● **GIVEN INFORMATION**
============================================================

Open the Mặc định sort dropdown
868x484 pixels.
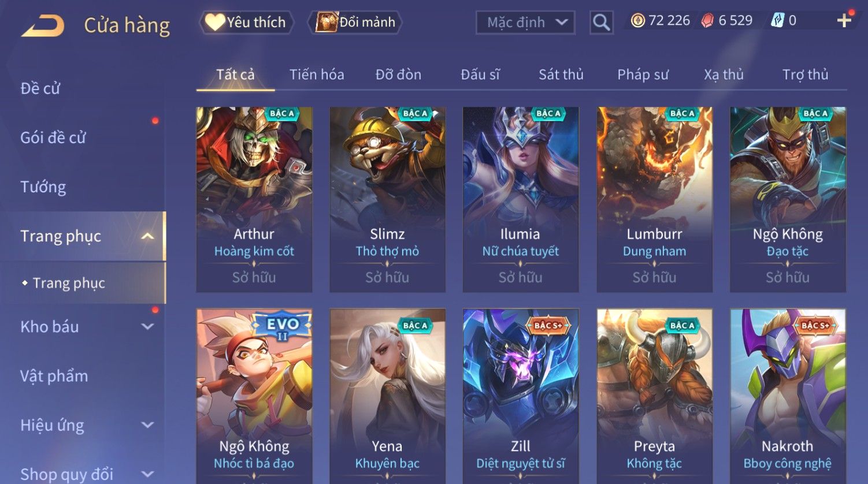point(525,23)
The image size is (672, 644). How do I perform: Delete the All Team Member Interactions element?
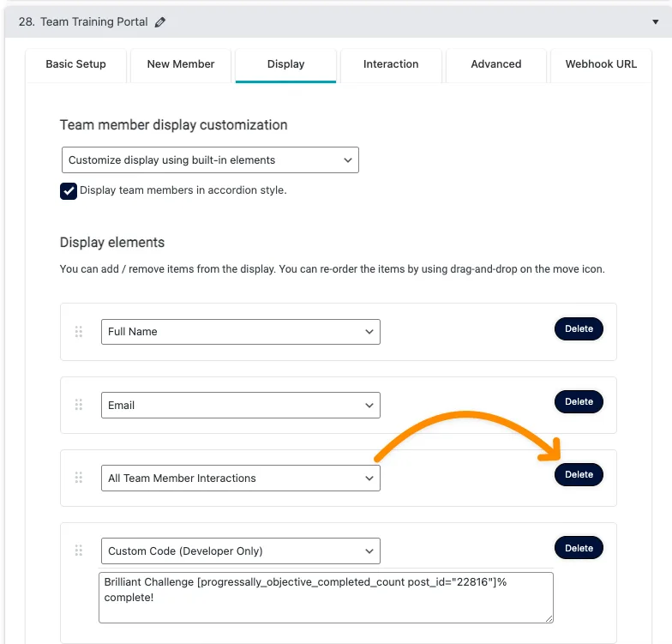point(579,474)
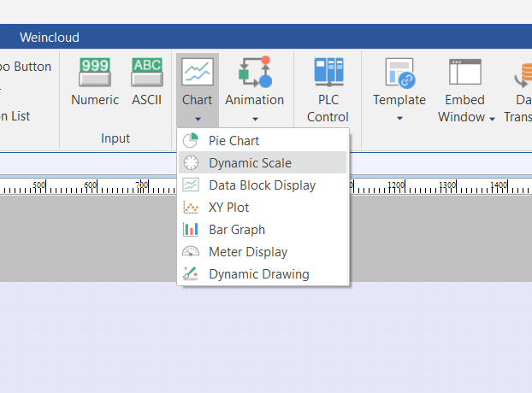Expand the Animation dropdown arrow
The height and width of the screenshot is (393, 532).
pos(254,118)
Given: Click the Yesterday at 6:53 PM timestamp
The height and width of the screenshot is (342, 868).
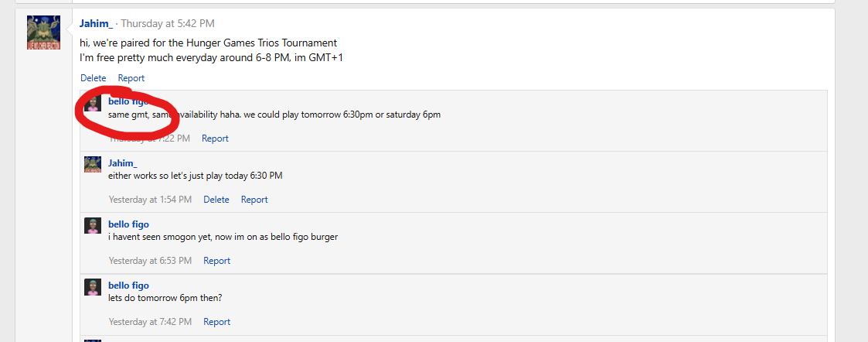Looking at the screenshot, I should click(x=150, y=261).
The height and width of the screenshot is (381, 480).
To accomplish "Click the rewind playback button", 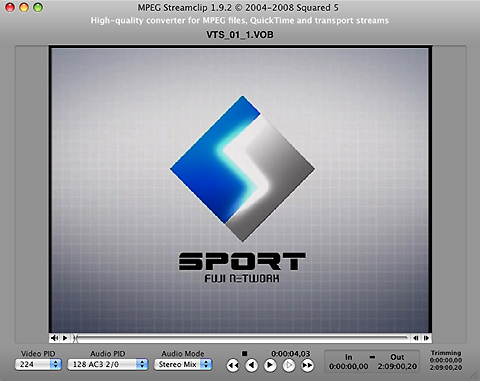I will pyautogui.click(x=233, y=366).
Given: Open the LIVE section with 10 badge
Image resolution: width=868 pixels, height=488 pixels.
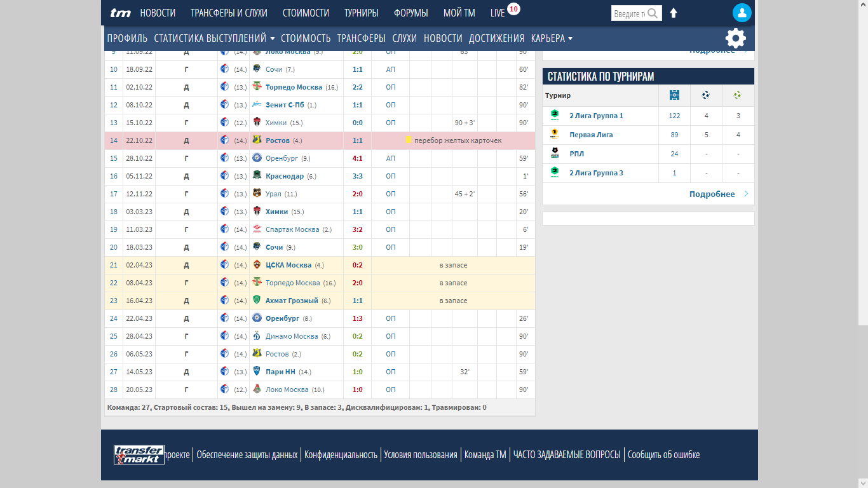Looking at the screenshot, I should (x=498, y=13).
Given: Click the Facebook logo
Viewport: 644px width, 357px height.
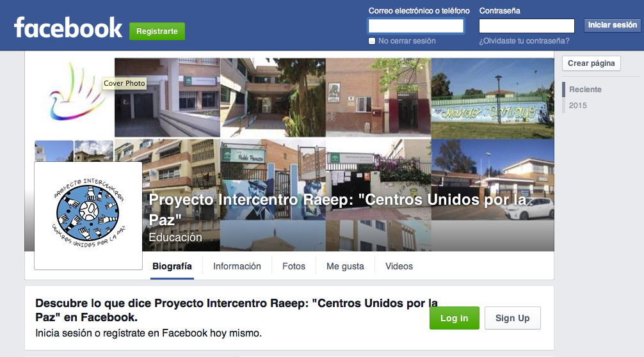Looking at the screenshot, I should (68, 28).
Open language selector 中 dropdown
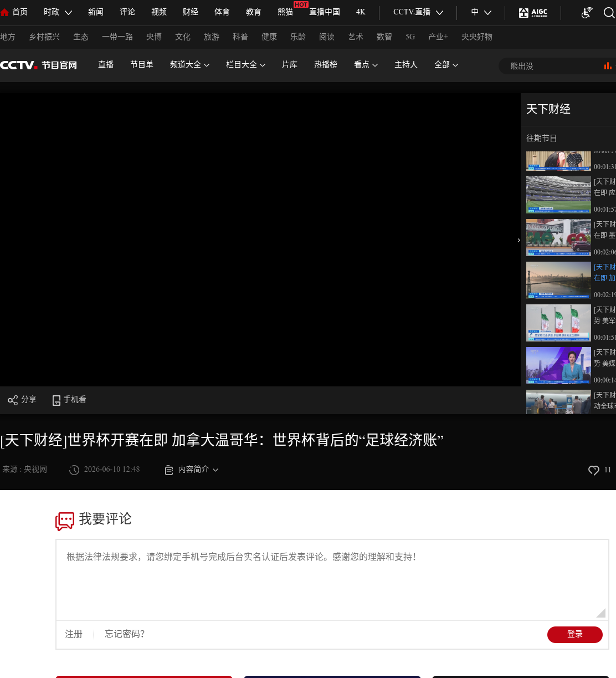 [x=481, y=12]
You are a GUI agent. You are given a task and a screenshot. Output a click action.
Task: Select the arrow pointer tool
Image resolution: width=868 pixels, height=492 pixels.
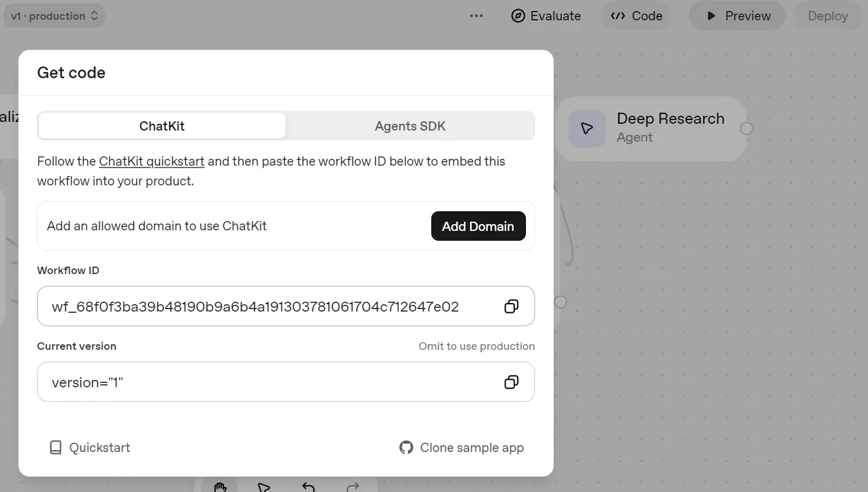(x=263, y=488)
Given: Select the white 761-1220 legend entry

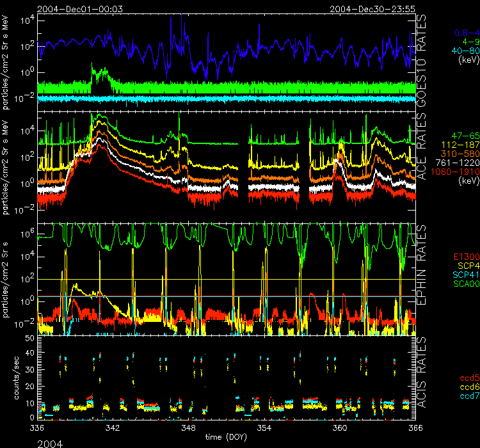Looking at the screenshot, I should pos(457,164).
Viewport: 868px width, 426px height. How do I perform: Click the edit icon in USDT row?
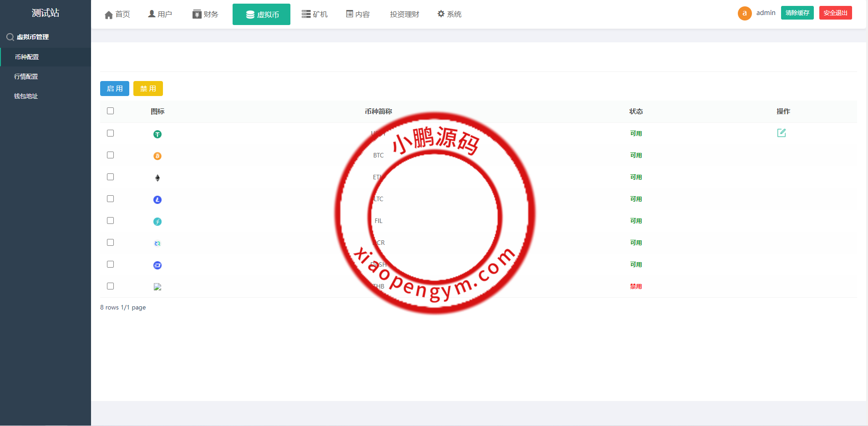pyautogui.click(x=781, y=133)
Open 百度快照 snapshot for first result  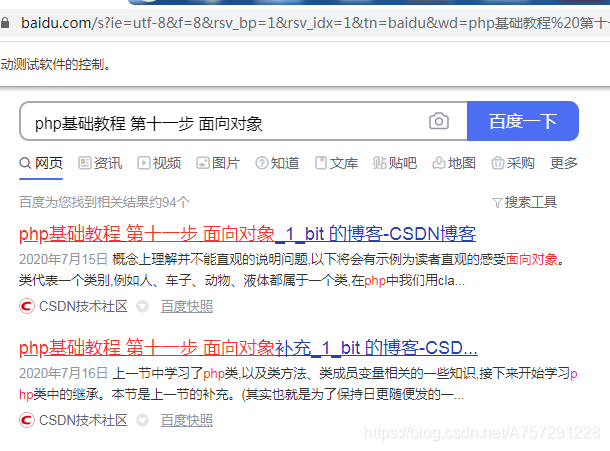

============================================================

● **YOUR ASSIGNMENT**
Could you set down nothing but the lines from the one containing "Image resolution: width=868 pixels, height=488" through the last line of the records above, both ends included, exactly as given and free of pictures?

● **ANSWER TO THE EXERCISE**
Image resolution: width=868 pixels, height=488 pixels.
Looking at the screenshot, I should (x=498, y=13).
Given: Click the Facebook logo
Viewport: 644px width, 357px height.
Looking at the screenshot, I should (68, 28).
Open language selector 中 dropdown
 [x=481, y=12]
You are a GUI agent. You are given a task and a screenshot. Output a click action.
Task: Select the arrow pointer tool
Image resolution: width=868 pixels, height=492 pixels.
(x=263, y=488)
Given: Select the white 761-1220 legend entry

Looking at the screenshot, I should pos(457,164).
Viewport: 868px width, 426px height. How do I perform: Click the edit icon in USDT row?
pyautogui.click(x=781, y=133)
Open 百度快照 snapshot for first result  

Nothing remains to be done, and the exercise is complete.